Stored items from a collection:
****************
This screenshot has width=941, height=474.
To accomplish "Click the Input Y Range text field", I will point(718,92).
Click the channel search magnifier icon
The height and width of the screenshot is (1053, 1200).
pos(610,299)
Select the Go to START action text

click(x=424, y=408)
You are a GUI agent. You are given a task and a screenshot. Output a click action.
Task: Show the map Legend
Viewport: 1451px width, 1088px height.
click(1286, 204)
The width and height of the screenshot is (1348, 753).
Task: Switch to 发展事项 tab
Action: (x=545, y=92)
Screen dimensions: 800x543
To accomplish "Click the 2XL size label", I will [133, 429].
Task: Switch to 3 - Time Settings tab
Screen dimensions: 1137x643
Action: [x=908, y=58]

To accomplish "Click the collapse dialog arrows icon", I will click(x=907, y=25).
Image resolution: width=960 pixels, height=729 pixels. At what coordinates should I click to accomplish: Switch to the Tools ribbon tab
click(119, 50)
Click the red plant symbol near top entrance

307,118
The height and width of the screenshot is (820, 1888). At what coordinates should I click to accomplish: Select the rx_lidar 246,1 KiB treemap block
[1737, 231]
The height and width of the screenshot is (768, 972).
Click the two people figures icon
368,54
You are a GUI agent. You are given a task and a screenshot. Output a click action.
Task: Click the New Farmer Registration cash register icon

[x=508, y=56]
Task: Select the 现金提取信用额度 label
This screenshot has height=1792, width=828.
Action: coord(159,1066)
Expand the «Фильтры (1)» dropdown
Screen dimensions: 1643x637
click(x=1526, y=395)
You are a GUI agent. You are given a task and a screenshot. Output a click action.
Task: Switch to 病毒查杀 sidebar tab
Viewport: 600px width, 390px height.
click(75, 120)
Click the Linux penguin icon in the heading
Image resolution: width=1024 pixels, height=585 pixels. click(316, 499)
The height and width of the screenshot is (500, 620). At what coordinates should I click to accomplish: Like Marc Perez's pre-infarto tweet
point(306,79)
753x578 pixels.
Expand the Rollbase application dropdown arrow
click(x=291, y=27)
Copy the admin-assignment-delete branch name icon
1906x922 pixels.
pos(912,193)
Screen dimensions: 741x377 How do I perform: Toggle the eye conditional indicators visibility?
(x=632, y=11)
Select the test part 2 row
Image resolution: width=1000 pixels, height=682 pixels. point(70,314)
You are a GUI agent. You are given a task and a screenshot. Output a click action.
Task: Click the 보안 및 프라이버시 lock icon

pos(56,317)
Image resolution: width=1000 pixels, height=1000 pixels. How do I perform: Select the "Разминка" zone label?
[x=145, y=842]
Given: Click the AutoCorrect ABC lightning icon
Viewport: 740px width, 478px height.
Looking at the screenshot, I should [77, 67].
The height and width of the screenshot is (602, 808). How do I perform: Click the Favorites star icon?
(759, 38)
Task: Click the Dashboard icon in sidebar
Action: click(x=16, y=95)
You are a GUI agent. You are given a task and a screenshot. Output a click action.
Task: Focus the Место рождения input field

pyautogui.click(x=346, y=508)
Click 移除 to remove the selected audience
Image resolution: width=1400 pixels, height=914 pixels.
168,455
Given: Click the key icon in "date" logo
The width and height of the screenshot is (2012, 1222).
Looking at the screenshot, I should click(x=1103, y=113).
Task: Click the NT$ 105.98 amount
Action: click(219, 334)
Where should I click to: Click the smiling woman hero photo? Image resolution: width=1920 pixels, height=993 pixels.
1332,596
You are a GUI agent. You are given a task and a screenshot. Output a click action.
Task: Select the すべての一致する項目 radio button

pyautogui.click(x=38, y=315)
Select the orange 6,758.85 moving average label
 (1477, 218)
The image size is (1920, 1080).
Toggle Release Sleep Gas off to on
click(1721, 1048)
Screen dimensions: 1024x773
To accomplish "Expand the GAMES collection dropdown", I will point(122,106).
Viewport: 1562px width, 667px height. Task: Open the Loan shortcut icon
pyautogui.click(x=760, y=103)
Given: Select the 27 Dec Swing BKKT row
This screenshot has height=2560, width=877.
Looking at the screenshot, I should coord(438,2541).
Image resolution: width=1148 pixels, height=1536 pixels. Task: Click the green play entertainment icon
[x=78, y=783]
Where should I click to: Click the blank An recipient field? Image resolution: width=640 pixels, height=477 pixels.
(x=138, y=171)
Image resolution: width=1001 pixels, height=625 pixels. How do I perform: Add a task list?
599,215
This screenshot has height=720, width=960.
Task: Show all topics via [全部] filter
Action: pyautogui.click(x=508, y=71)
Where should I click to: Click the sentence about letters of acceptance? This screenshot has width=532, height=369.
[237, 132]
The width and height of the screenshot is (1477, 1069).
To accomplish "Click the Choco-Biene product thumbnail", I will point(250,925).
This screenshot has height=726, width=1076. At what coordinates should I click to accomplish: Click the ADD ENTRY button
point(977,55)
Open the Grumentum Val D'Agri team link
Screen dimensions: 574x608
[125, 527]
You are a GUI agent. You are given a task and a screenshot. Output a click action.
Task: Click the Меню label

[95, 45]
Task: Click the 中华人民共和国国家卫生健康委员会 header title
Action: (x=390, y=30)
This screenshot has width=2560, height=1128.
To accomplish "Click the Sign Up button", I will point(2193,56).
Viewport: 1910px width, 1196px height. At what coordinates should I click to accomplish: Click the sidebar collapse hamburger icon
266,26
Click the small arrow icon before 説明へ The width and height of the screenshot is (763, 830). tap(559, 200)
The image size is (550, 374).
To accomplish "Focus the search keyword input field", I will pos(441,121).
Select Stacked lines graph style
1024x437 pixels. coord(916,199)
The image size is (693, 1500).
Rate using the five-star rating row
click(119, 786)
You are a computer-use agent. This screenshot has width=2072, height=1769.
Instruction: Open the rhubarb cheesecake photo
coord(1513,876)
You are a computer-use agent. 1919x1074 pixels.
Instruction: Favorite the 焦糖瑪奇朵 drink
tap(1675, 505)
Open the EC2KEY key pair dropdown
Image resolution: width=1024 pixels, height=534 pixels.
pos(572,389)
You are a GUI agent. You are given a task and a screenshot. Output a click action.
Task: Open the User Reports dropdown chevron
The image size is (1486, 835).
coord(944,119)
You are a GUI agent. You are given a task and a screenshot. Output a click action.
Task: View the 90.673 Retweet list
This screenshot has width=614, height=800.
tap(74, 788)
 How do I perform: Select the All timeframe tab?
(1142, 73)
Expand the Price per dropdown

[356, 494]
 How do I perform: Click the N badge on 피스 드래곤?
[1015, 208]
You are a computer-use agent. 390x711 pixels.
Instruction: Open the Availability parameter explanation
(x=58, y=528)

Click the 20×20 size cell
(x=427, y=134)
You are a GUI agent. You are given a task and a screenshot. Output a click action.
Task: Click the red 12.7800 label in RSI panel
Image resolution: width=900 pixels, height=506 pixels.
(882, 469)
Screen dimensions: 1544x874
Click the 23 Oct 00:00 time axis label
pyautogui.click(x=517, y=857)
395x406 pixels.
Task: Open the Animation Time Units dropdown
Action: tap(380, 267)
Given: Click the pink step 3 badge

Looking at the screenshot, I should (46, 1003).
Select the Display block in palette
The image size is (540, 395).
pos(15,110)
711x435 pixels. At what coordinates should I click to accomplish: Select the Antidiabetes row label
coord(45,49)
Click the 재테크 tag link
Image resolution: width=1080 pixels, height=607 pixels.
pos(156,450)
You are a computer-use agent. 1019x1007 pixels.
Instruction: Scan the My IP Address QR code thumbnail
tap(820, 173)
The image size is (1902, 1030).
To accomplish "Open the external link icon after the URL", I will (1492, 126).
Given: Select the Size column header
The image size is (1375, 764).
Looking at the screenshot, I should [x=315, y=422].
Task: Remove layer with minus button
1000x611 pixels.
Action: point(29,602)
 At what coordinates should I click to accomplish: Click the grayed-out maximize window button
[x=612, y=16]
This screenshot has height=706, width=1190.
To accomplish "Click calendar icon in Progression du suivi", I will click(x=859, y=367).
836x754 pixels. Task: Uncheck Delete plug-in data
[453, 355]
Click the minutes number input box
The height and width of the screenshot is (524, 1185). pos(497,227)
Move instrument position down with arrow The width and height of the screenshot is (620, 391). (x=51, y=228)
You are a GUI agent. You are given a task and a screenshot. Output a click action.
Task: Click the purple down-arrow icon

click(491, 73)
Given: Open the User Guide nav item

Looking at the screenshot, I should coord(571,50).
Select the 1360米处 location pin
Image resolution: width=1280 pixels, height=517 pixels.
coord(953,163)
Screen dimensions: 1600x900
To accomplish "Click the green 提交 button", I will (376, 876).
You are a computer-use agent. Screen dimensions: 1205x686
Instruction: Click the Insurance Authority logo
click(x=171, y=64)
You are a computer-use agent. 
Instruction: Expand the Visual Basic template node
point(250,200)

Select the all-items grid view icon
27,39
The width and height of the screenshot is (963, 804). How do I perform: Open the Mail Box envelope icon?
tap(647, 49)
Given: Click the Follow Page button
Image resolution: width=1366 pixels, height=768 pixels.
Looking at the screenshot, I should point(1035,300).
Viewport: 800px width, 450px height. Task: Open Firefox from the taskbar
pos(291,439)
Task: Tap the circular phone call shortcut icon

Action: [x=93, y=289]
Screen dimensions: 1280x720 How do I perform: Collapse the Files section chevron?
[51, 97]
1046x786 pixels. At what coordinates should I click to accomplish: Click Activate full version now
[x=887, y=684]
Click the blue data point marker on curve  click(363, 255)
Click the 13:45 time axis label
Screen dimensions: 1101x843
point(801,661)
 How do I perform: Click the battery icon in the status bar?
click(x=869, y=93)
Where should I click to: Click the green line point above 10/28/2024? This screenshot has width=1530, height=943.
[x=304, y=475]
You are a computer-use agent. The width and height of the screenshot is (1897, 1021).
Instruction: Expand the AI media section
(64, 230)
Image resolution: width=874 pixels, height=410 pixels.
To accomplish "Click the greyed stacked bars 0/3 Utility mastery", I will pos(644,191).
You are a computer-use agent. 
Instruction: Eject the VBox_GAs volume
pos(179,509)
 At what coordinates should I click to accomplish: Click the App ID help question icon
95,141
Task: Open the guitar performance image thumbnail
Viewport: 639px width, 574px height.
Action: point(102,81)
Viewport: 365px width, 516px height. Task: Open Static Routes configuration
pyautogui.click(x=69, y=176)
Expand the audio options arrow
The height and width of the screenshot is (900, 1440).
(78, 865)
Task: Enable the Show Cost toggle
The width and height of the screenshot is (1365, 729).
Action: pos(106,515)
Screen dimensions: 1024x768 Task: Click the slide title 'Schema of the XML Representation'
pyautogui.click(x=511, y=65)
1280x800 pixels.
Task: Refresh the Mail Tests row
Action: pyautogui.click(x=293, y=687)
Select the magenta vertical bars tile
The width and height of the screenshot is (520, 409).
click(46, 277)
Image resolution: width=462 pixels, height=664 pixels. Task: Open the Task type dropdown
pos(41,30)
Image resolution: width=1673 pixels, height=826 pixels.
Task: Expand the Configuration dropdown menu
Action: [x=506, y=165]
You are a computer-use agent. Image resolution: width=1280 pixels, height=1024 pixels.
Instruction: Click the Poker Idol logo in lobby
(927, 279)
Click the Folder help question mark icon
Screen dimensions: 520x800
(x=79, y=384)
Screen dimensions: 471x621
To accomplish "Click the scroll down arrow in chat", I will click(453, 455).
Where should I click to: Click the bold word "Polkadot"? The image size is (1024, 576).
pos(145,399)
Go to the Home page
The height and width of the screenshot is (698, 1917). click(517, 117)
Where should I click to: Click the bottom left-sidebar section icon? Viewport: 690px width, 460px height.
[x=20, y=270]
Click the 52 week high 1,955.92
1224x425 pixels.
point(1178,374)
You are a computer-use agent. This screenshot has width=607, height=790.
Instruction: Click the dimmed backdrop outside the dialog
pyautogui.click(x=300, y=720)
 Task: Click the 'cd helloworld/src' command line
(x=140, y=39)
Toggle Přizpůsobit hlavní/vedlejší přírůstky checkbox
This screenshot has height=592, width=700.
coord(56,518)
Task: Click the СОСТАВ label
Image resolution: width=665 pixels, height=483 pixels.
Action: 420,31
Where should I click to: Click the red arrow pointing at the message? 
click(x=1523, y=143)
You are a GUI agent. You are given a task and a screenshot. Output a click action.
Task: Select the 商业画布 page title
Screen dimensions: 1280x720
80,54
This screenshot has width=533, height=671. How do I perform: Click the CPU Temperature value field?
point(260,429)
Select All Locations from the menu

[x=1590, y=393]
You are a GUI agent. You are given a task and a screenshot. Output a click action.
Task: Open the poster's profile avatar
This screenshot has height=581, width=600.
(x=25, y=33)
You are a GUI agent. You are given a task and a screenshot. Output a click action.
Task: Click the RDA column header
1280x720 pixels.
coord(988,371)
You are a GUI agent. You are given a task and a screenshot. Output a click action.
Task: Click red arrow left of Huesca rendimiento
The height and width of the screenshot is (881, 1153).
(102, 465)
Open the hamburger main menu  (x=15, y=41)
****************
*Work required:* Report how many lines of the data contain the word "computer", using the number alone.

*Exercise answer:* 10